Before AWS organization, account creation has been doing manually. For Enterprise organizations, multiple account creation for multiple domains/platforms/business units was time-consuming.
AWS organization service solves this problem by creating an AWS account programmatically. It is a central management service that allows you to control all resources that come under different accounts and give consolidated billing of all accounts. It does policy-based and group-based account management. AWS Organizations is integrated with other AWS services so you can define central configurations, security mechanisms, and resource sharing across accounts in your organization.

IAM policies enable you to allow or deny access to AWS services for users, groups and roles whereas Service Control policies enable you to allow or deny access to AWS services for individuals or group accounts in OU. Hence it is recommended to choose SCP (Service Control Policies) wisely which creates permission boundaries. You can attach a policy to the entire organization, to OUs, or directly to an individual account. You can apply SCPs to only member accounts in an organization. They have no effect on users or roles in the management account.

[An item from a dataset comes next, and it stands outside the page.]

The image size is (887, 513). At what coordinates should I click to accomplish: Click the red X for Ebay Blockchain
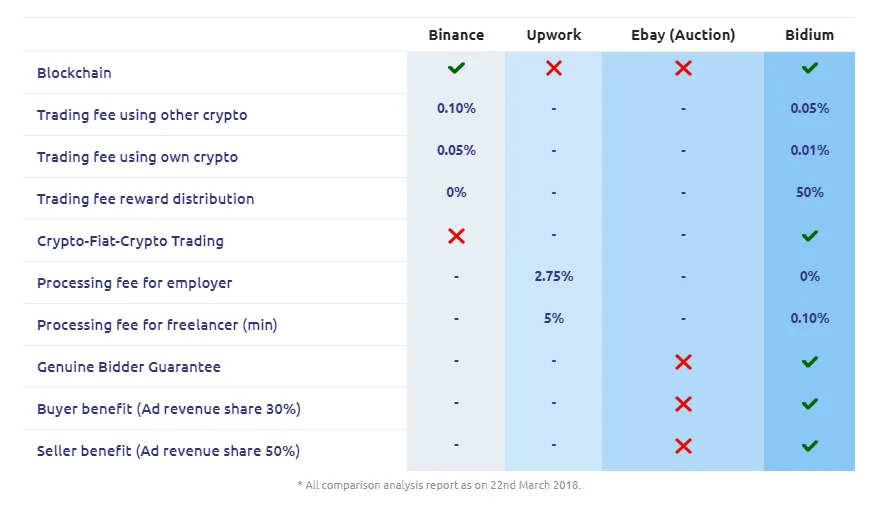click(683, 68)
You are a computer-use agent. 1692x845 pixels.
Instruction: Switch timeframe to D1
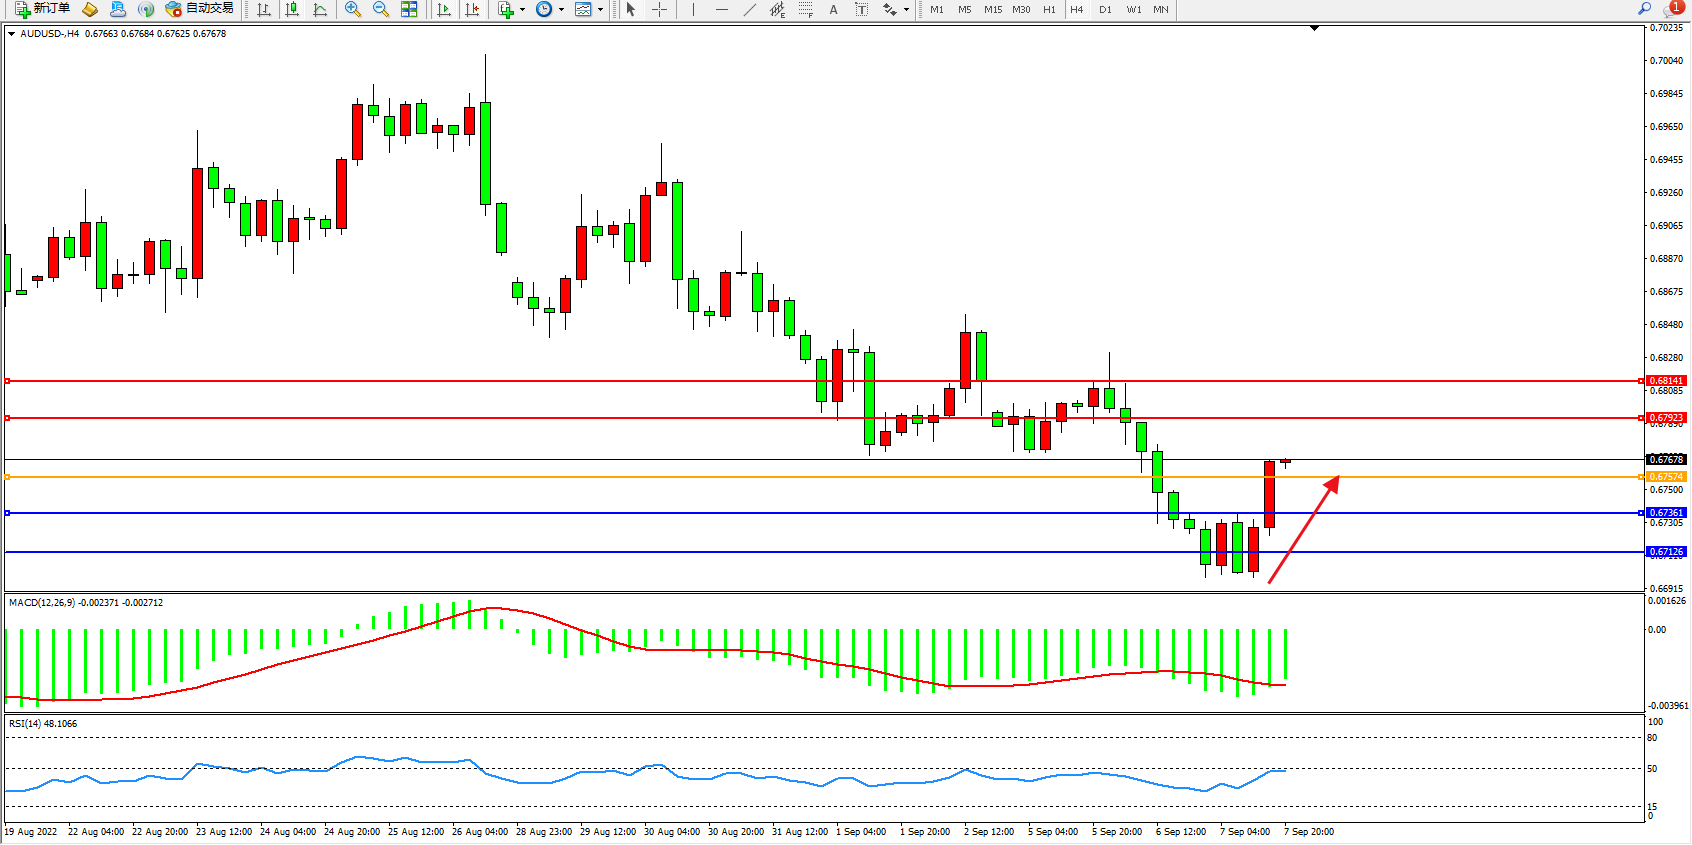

High-level steps are, Setting up a root organization with a default account, creating organization units (OU) with a management account, creating policies and Enabling AWS services that support AWS Organizations.

You can access organizations by management console, command line tools, SDKs and Rest API.

It creates root organization for your AWS account. Under Root, you can create OU which is nothing but a logical grouping of your multiple accounts. Under OU you can create multiple nested OUs. It is best practice to create OU based on functions rather than company structure.

AWS Organization
AWS Organization

When you create a new AWS account or invite AWS accounts from the organization console, it goes into root org by default, you have to move it to the correct OU.
Invited accounts become members when they accept the invitation by replying to an email or by calling the AcceptHandshake API. Member accounts are administered and managed by the organization.

I have created the below OU structure to show you.

AWS Organization Structure
AWS Organization Structure

Commom use cases could be,

  1. Automate the creation of AWS accounts and categorize workloads
  2. Define and enforce audit and compliance policies
  3. Provide tools and access for your Security teams while encouraging development
  4. share central resources within the organization

Under policies, you get four policy types initially, which you can enable based on your requirements

  1. AI services opt-out policies
  2. Backup policies
  3. Service control policies
  4. Tag policies

I will talk about Tag and SCP policies. First go to the policy section and enable tag policy. Click on create policy. I have created one policy under it that will apply ENV key to all resources with Prod and pre-prod values to choose from. The policy target is my management account as of now. It looks like the one below.

Tag Policy
Tag Policy

Similarly, I have added an SCP policy to deny S3 bucket creation. Attached to my sandbox account.

SCP Policy
SCP Policy

When I login into my Sandbox account, and try to create S3 bucket, I get the below error. It means it is denied by central policy. This is how you can create and apply policies.

S3 Bucket Creation failed in Sandbox Account
S3 Bucket Creation failed in Sandbox Account

AWS organization is available for all without any additional charge.

I hope This article has given you an idea of what AWS Organization is all about and how to configure it.